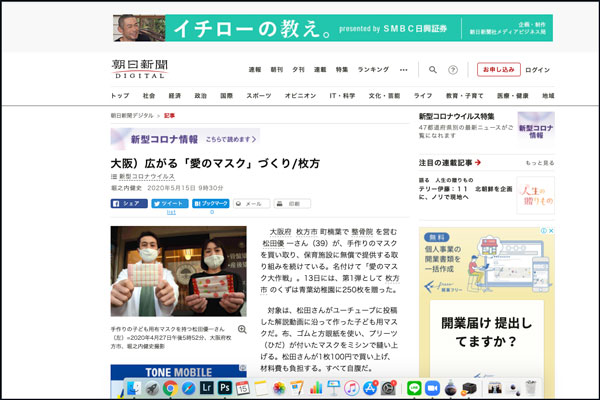600x400 pixels.
Task: Select the IT・科学 navigation tab
Action: tap(342, 96)
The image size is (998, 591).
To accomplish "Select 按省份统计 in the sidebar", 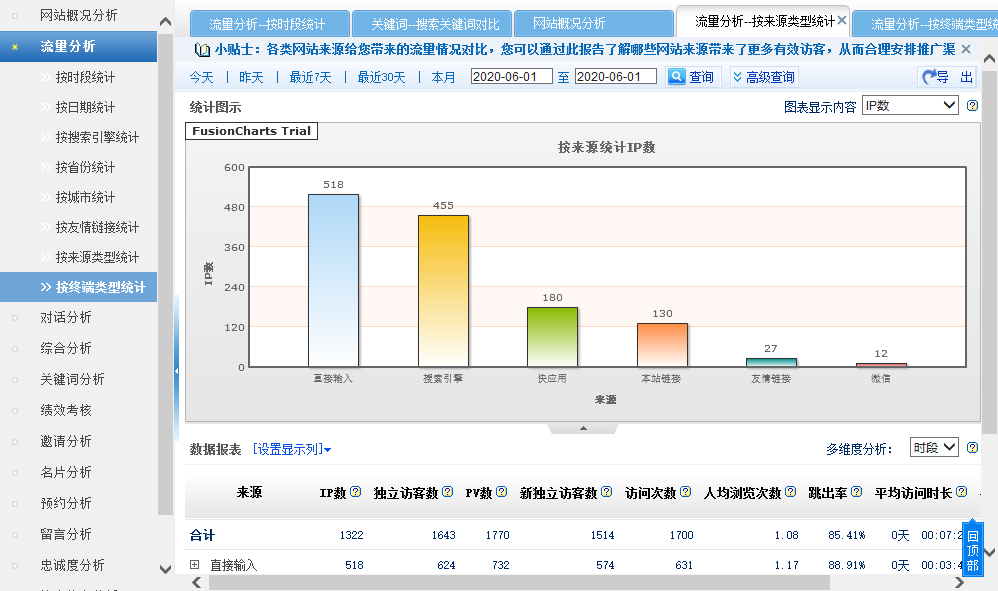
* * * * * * *
* _What to do_
Output the line that contains "The image size is (998, 591)." and every line after it to the end of the records, word for word, leaving out the pictures.

* _Response area_
The image size is (998, 591).
To accomplish "Select 按省份统计 in the sidebar", 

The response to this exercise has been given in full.